> [Goal of the exercise]: Beginning at the line that holds "278x315 pixels.", transcribe each line exactly through the end of the records, and leave any pictures out.

═════ Provided records

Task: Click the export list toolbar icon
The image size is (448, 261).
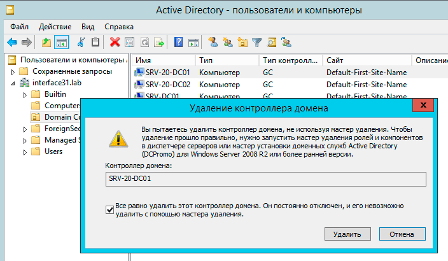Action: (158, 43)
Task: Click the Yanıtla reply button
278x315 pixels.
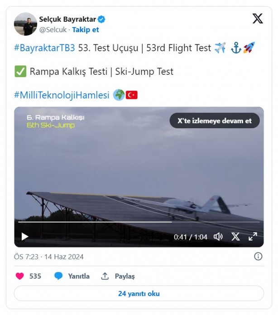Action: pos(72,276)
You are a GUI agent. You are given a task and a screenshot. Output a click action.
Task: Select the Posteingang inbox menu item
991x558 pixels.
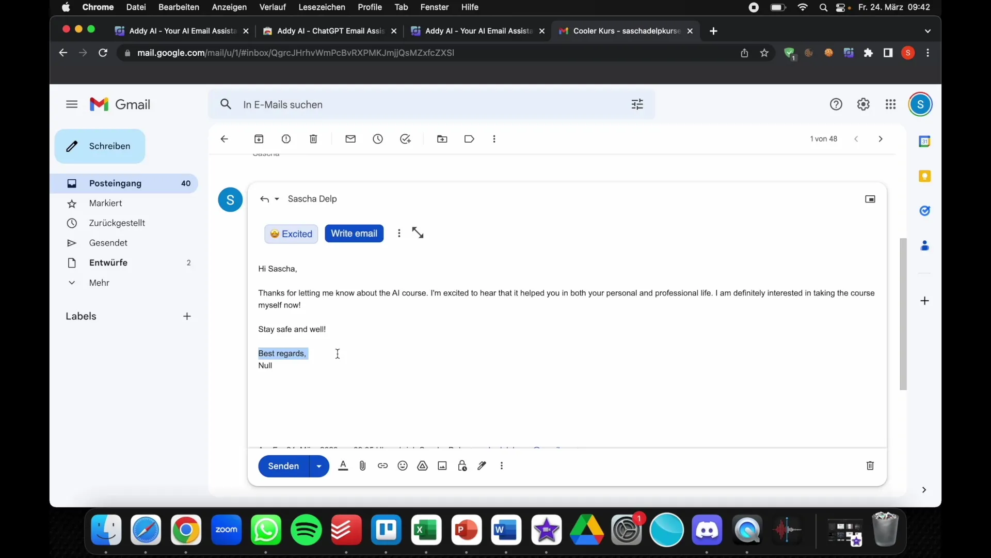pos(115,182)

══════════

> [Task response]:
278x315 pixels.
Action: pos(72,276)
You are a GUI agent. You are given a task and a screenshot. Output a click action.
Task: Select the Posteingang inbox menu item
991x558 pixels.
pos(115,182)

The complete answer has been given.